I wish this existed when I was a poor college student without a DSLR or a proper cinema camera. It’s best to experiment in the field with a real camera whenever possible, but if you’re having trouble visualizing the effects of photography concepts (which also apply to shooting movies), this online app called CameraSim ™ does a fantastic job of simulating aperture, shutter speed, & ISO. It even adjusts the DOF (depth of field) based on focal length and the camera’s distance from the subject. Check it out!

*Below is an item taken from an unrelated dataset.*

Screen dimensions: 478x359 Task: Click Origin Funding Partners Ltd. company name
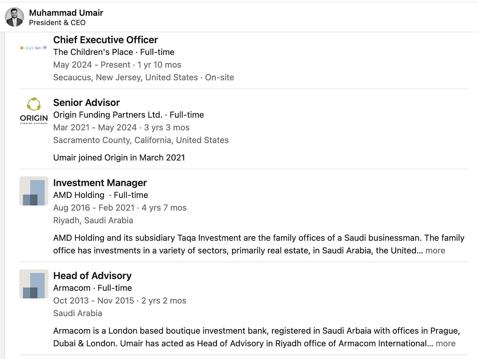pos(108,115)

http://camerasim.com/apps/camera-simulator/

CameraSim Screenshot

Although this app was intended to demonstrate still photography principles, some of the settings (such as DOF) do update live as a moving image. When thinking about cinema practices, remember that movies are just a rapid series of still photographs just like these. Seeing the noise that higher ISO puts in your image after hitting the shutter button, for example, is very similar to what each of your 24 (or 30, 60, etc.) frames will look like.

Lighting Basics: Part I

Besides a camera, light is the most important tool you need to shoot good video/film. Sometimes the light you need is already there and sometimes, more often, you’ll have to bring equipment in to create or modify your light. Regardless of your light source, or your reasons for shooting, budget filmmakers should ask themselves these questions:

  1. How do I want to portray my subject? Your lighting strategy may be different for a supermodel than for a war veteran.
  2. What are my technical limitations? Do you have time/resources/permission to bring lights or reflectors? Are you capable of moving your shooting location into the best lighting conditions?

Available v. Artificial

As their names imply, one type of light source is ready for you to use and the other has to be fabricated; outdoor and indoor lighting conditions that already exist on site are called “available” light; the light kit you bring and set up is always “artificial.”

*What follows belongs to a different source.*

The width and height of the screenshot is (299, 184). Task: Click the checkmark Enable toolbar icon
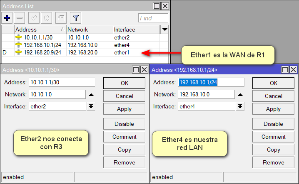34,18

(Side note: “Natural” light is any available light that doesn’t require electricity, e.g. the sun, northern lights, a campfire, Chuck Norris, etc.)

Available Light

Working with available light is a skill equally crucial to the filmmaker as knowing how to set up a pricey light kit, especially for guerrilla/documentary filmmakers. Obviously there are myriad advantages to available light. After all, it’s: free, inconspicuous, doesn’t have to be loaded into your car, doesn’t require extension cords. But don’t be fooled by convenience; available light has to be utilized correctly.

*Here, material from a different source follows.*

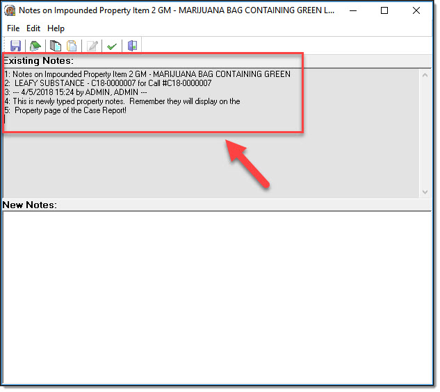
Task: Click the pencil Edit toolbar icon
Action: point(92,46)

Available light: Clouds are a natural diffuser, making soft shadows and even light.

Available light, modified: Without clouds, the light falling behind our subject was too bright. A reflector was used to bounce sunlight back onto his face; in this shot, the gold reflector made his face far too warm. A silver reflector would be better.

Artificial Lighting – Low Key; This quick scene was shot with clamp lights and a strong worklight outside for the window. Strong Shadows make for a more dramatic effect.

Artificial Lighting – Slight Low Key; This scene was lit with two strong hallogen lights, but the fill has a softbox on it to soften the shadows and reduce the intensity.